Comme une chanson qu'il écrit avec malice et tendresse, par petites touches, l’Univers peaufine son plan.
Oui, laisse-toi porter par le tempo, par les notes de la vie.
N’aie pas peur. Tout ira bien, cher enfant.
Tu fui, Ego eris… J’étais ce que tu es, tu seras ce que je suis…
**
Lundi.
Le requiem commençait toujours de la même façon. Un réveil de bon matin, un bol de céréales déjà sur la table. Il n'avait qu’à se laisser bercer. Il s’installa, guilleret, à sa place, observa les premiers rayons scintiller. Ses petits doigts se pincèrent sur l’anse de sa tasse préférée. Il regarda autour de lui. Le jaune vif de la porcelaine, le rouge intense de la cafetière, lui donnaient envie de sortir les feutres de son cartable.
Il aimait dessiner.
Déjà le rire des enfants s'élevait au loin. Il engloutit sa portion, pressé de les rejoindre, mais fut stoppé par une lourde poigne.
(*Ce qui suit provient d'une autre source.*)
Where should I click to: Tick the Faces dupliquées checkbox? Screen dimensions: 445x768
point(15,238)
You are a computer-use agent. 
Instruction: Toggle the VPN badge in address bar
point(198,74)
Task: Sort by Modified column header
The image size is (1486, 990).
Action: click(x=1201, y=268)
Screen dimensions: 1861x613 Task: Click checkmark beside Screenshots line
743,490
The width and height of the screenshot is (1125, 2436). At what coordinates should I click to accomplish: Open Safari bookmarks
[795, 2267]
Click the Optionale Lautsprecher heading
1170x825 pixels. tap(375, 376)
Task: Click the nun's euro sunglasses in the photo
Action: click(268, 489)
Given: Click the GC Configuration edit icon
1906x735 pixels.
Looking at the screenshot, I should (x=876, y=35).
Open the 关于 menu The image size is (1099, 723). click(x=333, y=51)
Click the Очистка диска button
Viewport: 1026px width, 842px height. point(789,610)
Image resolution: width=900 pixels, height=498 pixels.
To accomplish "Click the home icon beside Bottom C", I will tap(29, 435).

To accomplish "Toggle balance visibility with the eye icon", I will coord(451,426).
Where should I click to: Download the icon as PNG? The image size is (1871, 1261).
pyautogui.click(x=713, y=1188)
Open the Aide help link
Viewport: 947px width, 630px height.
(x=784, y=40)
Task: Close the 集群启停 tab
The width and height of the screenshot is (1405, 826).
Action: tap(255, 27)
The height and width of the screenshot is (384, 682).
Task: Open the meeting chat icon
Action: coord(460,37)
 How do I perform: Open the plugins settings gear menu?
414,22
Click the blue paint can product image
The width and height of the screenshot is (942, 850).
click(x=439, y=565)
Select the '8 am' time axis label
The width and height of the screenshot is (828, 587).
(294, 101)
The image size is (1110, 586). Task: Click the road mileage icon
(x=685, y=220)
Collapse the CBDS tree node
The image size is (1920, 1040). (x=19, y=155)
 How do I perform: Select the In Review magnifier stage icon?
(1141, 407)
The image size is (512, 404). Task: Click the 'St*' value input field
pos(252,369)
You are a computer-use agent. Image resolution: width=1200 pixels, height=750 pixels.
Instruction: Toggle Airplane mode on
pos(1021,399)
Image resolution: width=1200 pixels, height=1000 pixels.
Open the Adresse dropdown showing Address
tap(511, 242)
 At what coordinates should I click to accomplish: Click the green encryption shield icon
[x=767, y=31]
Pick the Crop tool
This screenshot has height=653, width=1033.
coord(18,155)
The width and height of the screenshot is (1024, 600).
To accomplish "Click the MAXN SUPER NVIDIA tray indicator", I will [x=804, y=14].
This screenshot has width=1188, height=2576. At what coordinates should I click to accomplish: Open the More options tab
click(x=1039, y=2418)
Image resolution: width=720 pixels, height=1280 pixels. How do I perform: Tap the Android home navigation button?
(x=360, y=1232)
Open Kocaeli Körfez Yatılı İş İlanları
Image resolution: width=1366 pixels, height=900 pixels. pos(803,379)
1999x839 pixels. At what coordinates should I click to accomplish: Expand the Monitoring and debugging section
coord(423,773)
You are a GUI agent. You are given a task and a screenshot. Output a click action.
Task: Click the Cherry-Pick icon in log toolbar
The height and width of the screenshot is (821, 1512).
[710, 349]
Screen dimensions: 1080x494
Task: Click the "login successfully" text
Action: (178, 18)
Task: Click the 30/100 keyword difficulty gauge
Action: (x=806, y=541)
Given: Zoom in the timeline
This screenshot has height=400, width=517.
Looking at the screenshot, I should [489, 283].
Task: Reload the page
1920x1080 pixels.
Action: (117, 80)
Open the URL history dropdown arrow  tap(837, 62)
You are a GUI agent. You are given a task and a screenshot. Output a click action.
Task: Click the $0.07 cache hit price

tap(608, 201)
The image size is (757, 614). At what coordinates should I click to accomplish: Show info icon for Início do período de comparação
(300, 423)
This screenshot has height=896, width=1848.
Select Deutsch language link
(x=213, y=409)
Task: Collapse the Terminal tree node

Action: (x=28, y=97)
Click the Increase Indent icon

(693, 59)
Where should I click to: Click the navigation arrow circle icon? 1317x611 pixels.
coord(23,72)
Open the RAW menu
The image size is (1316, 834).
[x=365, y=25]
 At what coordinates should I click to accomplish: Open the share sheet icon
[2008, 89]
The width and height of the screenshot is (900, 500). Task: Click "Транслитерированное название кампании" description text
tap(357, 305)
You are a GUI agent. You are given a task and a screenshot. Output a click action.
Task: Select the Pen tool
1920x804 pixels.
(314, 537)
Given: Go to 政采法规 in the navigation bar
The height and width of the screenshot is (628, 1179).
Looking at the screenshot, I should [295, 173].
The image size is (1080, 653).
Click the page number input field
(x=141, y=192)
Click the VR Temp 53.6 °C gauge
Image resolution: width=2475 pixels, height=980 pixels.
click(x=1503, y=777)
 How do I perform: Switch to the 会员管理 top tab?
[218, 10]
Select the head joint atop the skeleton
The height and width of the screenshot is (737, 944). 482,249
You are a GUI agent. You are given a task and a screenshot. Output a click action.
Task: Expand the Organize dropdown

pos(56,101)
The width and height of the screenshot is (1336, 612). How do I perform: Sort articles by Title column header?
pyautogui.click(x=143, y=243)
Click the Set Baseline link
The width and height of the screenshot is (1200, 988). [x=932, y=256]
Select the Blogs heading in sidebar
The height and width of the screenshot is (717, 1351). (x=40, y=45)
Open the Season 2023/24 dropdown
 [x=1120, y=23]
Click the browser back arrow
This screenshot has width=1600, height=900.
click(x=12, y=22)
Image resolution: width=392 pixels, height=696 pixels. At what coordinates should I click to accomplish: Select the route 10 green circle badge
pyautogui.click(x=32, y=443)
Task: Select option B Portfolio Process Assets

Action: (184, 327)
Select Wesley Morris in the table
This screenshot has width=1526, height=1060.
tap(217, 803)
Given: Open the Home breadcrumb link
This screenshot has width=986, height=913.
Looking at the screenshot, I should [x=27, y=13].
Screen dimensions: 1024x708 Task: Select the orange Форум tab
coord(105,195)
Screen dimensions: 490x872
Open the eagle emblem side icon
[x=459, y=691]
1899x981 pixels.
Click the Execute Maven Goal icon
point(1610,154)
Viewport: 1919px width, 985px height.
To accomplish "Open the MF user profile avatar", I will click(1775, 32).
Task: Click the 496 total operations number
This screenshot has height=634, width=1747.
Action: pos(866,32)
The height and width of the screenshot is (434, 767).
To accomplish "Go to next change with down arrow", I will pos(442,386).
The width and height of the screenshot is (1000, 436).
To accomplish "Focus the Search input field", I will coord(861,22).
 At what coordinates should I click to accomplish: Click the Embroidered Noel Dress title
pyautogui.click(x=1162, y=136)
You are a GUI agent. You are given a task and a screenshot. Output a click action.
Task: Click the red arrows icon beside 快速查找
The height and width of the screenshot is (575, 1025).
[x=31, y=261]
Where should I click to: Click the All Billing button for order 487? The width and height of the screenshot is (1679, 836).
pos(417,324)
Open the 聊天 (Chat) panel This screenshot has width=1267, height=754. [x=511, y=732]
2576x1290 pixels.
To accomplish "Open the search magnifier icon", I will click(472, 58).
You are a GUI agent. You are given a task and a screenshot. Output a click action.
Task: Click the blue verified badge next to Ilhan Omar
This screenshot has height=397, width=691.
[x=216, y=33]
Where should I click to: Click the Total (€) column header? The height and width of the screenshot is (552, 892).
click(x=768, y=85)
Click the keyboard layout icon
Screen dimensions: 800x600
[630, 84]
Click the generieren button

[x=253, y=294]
« Attention, nous t’avons observé. Il te faut lutter. C’est dangereux ce que tu fais », entonna une voix.
« L’Univers est bon, si tu respectes les règles », compléta une deuxième. « Tu fui, Ego eris. »
Il fronçait toujours les sourcils devant cette phrase. Mais, comme à chaque fois, il haussa les épaules, puis laissa le chant familial l’envelopper d’une douce sécurité.
— Je vais tout bien faire. L'Univers sera content.
Mardi.
Le bus s’emballait, rempli des mêmes passagers. La symphonie des visages défilait à chaque arrêt. Il profitait des humeurs, des habitudes de chacun. Seul dans son coin, il s’amusait de cette petite dame écrasée par son voisin d’à côté, agrippé à un lourd bagage, de ce couple se bécotant dans un accord mélodieux. Au travers de la vitre, un monde polychrome fourmillait.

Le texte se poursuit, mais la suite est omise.